Na figura abaixo, as barras verdes representam a intensidade da contração muscular após o estímulo elétrico, de modo que quanto maior o tamanho da barra, maior a intensidade de contração. No músculo sem BNM, o estímulo elétrico no padrão TOF leva à quatro contrações de intensidades semelhantes. Na presença de BNM, é possível que não ocorra nenhuma resposta, quando o bloqueio está mais intenso, e então, com o processo de diminuição da intensidade do bloqueio, inicialmente aparece apenas uma resposta à contração muscular, e então duas, três e, finalmente, quatro respostas. Note que as respostas apresentam intensidade decrescente, e essa redução da resposta com os estímulos consecutivos é o que denomina-se fadiga. 

A implantação do acelerômetro nos dispositivos disponíveis em nosso meio permite que eletronicamente seja quantificada a amplitude destas respostas musculares. A partir disso, é possível calcular a razão (RTOF) entre a amplitude do quarto estímulo (A4) e a amplitude de primeiro estímulo (A1). A RTOF é de extrema importância para entendermos qual a intensidade de bloqueio do paciente. Atualmente, é considerado seguro que o paciente seja extubado com RTOF > 90%. Este valor de corte já foi menor, porém estudos mais atuais entenderam que acima de 90% garantem a patência da via aérea e reduzem o risco do paciente. Alguns trabalhos já cogitam considerar como corte o valor de 100%.

Amplitude dos estímulos na monitorização com TOF
Cálculo da relação A4/A1 no TOF

Caso o paciente apresente uma, duas ou três respostas após os quatro estímulos elétricos, a RTOF é igual a zero, e normalmente o visor dos aparelhos mostrará, ao invés de uma porcentagem, a quantidade de respostas musculares detectadas (1, 2 ou 3).

Caso o paciente não apresente nenhuma resposta muscular, o visor irá mostrar o valor zero. Neste caso, podemos utilizar um outro padrão de estímulo elétrico, que é a contagem pós-tetânica (CPT), que consiste em um estímulo elétrico contínuo por alguns segundos, que recruta cálcio no axônio do neurônio, seguido de dez estímulos elétricos isolados, quando o aparelho analisará se houve resposta muscular a estes estímulos, e a quantidade de respostas musculares será o valor da contagem pós-tetânica. Entenda que este padrão só deve ser utilizado após obter um TOF zero. A depender da intensidade do relaxamento muscular, pode haver mais ou menos respostas na CPT, ou mesmo nenhuma resposta, no caso de um relaxamento intenso. 
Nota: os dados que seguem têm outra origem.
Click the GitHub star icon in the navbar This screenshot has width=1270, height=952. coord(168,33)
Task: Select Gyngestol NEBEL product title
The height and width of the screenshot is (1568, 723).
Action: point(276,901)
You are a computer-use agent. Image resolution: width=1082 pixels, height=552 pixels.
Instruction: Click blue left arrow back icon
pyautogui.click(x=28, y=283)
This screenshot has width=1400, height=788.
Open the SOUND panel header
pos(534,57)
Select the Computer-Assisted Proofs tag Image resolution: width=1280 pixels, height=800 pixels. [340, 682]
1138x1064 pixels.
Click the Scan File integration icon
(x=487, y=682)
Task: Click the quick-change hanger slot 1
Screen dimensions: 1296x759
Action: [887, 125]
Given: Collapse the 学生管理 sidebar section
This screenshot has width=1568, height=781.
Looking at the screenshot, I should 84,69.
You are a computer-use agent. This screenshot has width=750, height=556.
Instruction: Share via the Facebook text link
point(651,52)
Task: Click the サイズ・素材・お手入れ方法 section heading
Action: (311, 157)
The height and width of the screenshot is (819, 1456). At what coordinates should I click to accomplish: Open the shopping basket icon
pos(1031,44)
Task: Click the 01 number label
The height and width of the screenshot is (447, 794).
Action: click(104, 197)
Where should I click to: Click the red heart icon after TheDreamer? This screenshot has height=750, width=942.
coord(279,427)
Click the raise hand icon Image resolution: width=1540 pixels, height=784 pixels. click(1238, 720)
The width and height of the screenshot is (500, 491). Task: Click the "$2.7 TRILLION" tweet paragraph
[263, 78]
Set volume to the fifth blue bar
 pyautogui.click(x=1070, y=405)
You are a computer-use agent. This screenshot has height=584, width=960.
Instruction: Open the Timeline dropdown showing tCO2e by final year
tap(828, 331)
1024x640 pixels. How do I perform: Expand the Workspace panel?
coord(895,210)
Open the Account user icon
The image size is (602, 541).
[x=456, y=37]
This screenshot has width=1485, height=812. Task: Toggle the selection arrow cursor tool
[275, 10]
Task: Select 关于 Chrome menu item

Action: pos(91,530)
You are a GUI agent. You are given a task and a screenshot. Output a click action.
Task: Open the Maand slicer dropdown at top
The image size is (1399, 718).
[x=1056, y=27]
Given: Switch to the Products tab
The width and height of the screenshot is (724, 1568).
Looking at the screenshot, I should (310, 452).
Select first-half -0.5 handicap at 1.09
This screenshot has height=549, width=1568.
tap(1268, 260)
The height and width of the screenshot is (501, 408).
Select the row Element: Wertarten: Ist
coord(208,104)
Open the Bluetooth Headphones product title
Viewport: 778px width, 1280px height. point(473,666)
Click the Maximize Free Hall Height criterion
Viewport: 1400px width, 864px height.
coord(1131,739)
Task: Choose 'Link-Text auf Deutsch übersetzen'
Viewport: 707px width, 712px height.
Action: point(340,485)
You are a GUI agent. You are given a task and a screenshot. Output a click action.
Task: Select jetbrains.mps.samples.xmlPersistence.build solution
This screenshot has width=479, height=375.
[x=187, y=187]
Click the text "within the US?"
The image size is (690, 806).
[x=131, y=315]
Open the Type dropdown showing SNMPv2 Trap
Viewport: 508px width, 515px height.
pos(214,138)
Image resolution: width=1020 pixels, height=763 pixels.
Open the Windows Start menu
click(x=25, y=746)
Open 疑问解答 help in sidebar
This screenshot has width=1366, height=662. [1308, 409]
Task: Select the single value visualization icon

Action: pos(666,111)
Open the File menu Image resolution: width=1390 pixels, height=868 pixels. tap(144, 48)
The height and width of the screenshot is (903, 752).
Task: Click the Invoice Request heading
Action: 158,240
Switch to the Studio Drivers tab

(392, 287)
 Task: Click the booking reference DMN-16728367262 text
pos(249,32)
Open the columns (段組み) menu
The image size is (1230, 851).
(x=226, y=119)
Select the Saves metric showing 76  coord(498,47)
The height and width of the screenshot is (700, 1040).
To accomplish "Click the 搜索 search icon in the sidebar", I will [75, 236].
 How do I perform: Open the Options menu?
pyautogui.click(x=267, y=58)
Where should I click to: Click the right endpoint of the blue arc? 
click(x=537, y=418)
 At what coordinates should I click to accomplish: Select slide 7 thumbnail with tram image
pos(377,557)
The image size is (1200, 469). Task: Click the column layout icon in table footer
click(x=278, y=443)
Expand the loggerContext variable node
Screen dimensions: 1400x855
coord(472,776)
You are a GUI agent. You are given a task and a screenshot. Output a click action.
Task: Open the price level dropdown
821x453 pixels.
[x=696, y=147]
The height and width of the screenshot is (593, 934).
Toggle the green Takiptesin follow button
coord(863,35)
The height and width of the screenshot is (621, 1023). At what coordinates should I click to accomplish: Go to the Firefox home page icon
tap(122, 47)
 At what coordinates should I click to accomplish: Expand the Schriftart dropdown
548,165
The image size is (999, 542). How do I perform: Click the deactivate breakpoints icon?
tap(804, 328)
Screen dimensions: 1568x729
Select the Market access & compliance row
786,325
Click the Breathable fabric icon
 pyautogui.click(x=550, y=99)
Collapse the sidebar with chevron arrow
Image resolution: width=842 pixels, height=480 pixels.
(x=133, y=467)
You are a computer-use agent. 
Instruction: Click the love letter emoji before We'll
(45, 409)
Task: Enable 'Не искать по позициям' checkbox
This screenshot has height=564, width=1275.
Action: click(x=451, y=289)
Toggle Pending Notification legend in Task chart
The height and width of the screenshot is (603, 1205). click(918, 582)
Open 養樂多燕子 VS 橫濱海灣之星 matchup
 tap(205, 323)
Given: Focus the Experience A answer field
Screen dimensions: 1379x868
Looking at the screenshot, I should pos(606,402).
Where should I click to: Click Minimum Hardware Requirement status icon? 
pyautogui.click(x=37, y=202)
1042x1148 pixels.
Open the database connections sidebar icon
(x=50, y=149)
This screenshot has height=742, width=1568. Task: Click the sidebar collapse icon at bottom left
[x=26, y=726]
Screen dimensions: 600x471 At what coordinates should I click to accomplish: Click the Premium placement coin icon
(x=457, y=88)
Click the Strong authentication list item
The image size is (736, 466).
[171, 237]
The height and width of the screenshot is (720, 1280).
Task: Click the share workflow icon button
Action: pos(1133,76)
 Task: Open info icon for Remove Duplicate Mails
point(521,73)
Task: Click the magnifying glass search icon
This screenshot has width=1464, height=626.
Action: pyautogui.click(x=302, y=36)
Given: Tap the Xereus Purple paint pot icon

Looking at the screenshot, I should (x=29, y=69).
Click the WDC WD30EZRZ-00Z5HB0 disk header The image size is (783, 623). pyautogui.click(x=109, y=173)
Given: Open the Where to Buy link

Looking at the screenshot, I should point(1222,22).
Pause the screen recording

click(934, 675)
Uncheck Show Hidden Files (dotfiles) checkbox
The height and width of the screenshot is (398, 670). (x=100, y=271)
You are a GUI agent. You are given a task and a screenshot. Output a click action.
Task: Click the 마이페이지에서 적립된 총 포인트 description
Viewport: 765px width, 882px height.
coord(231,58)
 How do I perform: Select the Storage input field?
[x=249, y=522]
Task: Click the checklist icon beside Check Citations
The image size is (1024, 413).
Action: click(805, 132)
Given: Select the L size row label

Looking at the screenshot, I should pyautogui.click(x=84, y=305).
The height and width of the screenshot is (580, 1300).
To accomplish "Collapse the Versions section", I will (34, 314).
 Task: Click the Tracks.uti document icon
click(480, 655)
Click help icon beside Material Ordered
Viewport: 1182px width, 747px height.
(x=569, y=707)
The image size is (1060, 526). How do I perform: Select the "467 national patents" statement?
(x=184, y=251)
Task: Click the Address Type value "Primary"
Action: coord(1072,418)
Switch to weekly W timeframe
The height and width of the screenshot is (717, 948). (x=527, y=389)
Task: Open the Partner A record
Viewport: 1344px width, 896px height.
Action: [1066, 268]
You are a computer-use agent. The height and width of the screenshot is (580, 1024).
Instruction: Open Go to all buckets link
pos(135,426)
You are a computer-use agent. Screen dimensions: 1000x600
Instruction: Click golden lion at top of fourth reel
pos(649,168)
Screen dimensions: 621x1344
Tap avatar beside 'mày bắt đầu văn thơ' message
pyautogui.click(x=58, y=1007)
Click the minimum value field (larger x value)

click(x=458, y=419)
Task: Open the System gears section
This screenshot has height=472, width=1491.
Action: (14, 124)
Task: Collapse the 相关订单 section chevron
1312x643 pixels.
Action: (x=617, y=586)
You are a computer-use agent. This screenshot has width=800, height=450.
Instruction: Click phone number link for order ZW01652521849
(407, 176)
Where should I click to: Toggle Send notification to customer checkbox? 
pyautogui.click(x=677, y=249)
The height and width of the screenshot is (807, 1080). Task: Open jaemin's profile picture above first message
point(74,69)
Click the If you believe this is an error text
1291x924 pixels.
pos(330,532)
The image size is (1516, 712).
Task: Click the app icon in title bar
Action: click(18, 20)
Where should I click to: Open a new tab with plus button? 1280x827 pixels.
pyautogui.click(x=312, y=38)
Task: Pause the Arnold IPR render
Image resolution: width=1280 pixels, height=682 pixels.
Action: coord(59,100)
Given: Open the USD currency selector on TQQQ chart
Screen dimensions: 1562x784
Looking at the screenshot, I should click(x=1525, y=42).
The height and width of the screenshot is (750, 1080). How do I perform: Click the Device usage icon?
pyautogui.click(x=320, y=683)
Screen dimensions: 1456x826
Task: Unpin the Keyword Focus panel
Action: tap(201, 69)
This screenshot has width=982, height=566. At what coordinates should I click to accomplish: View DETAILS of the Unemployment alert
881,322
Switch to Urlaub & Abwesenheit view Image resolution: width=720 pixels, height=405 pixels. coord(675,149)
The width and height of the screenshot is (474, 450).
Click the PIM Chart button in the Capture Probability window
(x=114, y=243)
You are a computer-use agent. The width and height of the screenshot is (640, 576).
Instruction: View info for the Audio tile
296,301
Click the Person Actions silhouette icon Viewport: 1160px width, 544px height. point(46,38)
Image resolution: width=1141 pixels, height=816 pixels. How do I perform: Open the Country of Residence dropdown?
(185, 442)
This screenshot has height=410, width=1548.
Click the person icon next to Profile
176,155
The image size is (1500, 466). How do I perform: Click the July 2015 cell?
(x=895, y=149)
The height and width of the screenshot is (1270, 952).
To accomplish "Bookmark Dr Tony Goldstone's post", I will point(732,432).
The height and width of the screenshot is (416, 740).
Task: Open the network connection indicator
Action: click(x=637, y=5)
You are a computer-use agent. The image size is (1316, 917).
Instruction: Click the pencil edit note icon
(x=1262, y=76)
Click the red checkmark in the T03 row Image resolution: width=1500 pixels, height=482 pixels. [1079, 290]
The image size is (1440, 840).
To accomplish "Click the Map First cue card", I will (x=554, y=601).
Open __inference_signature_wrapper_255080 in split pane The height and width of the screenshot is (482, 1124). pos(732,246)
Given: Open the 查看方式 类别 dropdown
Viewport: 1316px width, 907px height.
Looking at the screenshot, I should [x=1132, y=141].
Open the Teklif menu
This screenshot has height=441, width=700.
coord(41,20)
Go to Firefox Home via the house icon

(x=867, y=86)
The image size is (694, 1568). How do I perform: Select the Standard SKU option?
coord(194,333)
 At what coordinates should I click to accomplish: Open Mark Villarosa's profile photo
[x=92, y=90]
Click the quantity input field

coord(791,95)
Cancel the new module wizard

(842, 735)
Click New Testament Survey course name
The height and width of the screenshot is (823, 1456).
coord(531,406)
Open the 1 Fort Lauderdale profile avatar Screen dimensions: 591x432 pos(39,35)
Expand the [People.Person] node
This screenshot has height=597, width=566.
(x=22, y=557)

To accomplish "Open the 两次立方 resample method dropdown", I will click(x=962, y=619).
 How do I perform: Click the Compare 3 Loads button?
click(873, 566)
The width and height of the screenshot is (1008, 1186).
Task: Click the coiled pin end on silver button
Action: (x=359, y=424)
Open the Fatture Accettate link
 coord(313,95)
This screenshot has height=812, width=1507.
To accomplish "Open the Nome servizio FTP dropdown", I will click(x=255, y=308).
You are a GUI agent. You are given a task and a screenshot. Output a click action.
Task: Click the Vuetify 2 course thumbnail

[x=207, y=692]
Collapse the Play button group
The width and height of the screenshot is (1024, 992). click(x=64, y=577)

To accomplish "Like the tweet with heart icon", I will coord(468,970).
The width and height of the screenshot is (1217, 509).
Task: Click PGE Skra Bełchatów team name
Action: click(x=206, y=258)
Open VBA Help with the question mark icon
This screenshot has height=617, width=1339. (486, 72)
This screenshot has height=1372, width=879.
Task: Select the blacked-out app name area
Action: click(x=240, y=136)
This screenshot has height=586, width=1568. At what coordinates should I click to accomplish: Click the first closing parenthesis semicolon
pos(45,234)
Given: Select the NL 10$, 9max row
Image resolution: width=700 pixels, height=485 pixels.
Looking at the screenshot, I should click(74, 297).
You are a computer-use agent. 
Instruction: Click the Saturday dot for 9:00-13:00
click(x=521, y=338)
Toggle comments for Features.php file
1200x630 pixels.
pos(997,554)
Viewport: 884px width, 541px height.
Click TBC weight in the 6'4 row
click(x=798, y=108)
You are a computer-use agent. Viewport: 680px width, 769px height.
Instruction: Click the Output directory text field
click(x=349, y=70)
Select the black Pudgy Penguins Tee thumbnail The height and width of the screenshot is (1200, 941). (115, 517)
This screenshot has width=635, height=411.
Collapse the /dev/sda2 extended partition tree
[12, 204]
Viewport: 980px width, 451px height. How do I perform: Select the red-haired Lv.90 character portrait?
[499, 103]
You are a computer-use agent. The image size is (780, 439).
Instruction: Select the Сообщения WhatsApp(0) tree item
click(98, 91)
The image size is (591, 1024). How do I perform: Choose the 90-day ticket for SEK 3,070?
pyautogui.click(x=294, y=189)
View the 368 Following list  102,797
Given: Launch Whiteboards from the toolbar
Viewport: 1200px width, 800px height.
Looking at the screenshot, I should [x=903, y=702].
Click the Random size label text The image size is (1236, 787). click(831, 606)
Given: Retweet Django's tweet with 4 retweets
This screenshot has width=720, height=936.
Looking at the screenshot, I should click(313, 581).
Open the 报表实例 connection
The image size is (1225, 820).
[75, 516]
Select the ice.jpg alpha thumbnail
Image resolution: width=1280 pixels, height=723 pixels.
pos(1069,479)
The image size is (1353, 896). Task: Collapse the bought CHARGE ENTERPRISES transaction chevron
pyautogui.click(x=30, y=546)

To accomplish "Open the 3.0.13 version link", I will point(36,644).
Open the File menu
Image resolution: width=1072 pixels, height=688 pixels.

Para padronizar os termos neste curso, utilizaremos a nomenclatura a seguir, preconizada no Tratado de anestesia do Miller:

TOFCPTNomenclatura
4 respostasFase de recuperação
1-3 respostasBloqueio moderado
Zero>  0Bloqueio profundo
ZeroZeroBloqueio intenso

Existem outros padrões de estímulo elétrico, porém os mais importantes para manejo da curarização são o TOF e a contagem pós tetânica (CPT).